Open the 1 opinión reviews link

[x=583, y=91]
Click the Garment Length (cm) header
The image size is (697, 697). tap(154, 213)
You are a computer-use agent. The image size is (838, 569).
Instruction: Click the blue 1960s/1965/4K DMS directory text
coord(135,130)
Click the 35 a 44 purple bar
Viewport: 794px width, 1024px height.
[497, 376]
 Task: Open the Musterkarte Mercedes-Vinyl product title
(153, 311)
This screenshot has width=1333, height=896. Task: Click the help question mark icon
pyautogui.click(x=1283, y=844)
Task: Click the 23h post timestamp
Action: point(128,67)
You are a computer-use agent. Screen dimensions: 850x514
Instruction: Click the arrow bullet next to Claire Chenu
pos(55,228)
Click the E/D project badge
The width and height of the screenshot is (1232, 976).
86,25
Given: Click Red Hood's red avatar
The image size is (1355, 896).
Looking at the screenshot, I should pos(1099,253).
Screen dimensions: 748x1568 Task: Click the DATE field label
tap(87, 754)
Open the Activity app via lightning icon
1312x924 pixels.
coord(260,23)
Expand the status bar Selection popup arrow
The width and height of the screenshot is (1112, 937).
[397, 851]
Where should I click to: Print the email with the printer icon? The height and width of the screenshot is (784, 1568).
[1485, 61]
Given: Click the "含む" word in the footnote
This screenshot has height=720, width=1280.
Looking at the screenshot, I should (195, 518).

YOUR OBJECTIVE - Reproduce all of the entries above word for word, line by line and in the same order.

WRITTEN SOLUTION -
Open the 1 opinión reviews link

[x=583, y=91]
Click the Garment Length (cm) header
The image size is (697, 697). tap(154, 213)
You are a computer-use agent. The image size is (838, 569).
Instruction: Click the blue 1960s/1965/4K DMS directory text
coord(135,130)
Click the 35 a 44 purple bar
Viewport: 794px width, 1024px height.
[497, 376]
 Task: Open the Musterkarte Mercedes-Vinyl product title
(153, 311)
This screenshot has width=1333, height=896. Task: Click the help question mark icon
pyautogui.click(x=1283, y=844)
Task: Click the 23h post timestamp
Action: point(128,67)
You are a computer-use agent. Screen dimensions: 850x514
Instruction: Click the arrow bullet next to Claire Chenu
pos(55,228)
Click the E/D project badge
The width and height of the screenshot is (1232, 976).
86,25
Given: Click Red Hood's red avatar
The image size is (1355, 896).
Looking at the screenshot, I should pos(1099,253).
Screen dimensions: 748x1568 Task: Click the DATE field label
tap(87, 754)
Open the Activity app via lightning icon
1312x924 pixels.
coord(260,23)
Expand the status bar Selection popup arrow
The width and height of the screenshot is (1112, 937).
[397, 851]
Where should I click to: Print the email with the printer icon? The height and width of the screenshot is (784, 1568).
[1485, 61]
Given: Click the "含む" word in the footnote
This screenshot has height=720, width=1280.
Looking at the screenshot, I should (195, 518).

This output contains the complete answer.